Turkey is the second source market in the ranking with 22,600 people who arrived in 2022, which was almost the same number as in the previous year. The third is Iran, which was the source of 14,600 tourists to Russia – this is 24 times more than in 2021. The top ten source markets also include Kazakhstan, Cuba, Uzbekistan, Kyrgyzstan, India, the USA, and Armenia.

"The reasons for the drop in Russian inbound tourism are obvious: the closed airspace between Russia and the vast majority of European countries, as well as the impossibility of using Visa and Mastercard cards issued by foreign banks in Russia," explained the association in a statement.

Since February 2022, the date of the Russian invasion, Europe has almost completely closed its airspace to Russian aircraft. As a retaliatory measure, the national airline Aeroflot then suspended almost all its international flights except those to "friendly countries". The Russian inbound tourism thus stopped.

As for the Chinese, who were the most numerous tourists in the past, they have completely disappeared from the radar following the drastic health measures in the country.

In 2000, Russia and China signed an agreement on visa-free travel for tourist groups.
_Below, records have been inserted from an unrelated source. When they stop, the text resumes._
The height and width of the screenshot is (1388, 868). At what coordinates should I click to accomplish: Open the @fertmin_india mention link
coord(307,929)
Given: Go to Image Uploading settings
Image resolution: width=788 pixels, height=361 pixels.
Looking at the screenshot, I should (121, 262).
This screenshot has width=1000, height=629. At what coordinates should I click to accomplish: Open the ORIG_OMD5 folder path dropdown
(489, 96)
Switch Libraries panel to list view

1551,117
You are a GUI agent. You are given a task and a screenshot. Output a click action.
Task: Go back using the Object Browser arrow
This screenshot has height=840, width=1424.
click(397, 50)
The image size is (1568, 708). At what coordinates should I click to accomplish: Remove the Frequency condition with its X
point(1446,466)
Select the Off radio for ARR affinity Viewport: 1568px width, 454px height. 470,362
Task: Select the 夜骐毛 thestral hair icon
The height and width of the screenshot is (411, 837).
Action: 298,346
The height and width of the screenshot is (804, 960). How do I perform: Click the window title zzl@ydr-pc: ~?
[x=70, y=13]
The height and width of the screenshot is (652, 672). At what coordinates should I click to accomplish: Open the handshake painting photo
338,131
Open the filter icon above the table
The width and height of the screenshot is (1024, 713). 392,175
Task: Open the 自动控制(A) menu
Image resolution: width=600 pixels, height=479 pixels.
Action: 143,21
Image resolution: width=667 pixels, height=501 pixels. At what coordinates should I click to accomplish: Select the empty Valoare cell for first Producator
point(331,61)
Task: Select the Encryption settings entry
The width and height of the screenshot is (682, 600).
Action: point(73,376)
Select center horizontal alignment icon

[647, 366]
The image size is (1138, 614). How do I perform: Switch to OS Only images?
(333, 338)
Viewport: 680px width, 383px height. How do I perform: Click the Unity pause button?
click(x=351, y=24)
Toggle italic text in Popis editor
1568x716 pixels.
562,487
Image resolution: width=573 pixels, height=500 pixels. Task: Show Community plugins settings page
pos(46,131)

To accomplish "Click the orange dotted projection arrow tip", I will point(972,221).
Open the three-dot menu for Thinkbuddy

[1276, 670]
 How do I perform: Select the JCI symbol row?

In January 2021, the document was suspended due to the pandemic and has not yet been renewed. Negotiations between Russia and China on the resumption of visa-free travel are ongoing.

The first group of Chinese tourists will arrive in Moscow on February 23. Its arrival was postponed twice in anticipation of the restart of visa-free tourist exchanges, but in the end, the tourists were granted visas.

Before the coronavirus pandemic, most foreign tourists in Russia were Chinese. In 2019, 1.2 million Chinese citizens entered the country under the visa-free group travel agreement, more than 60% of the total.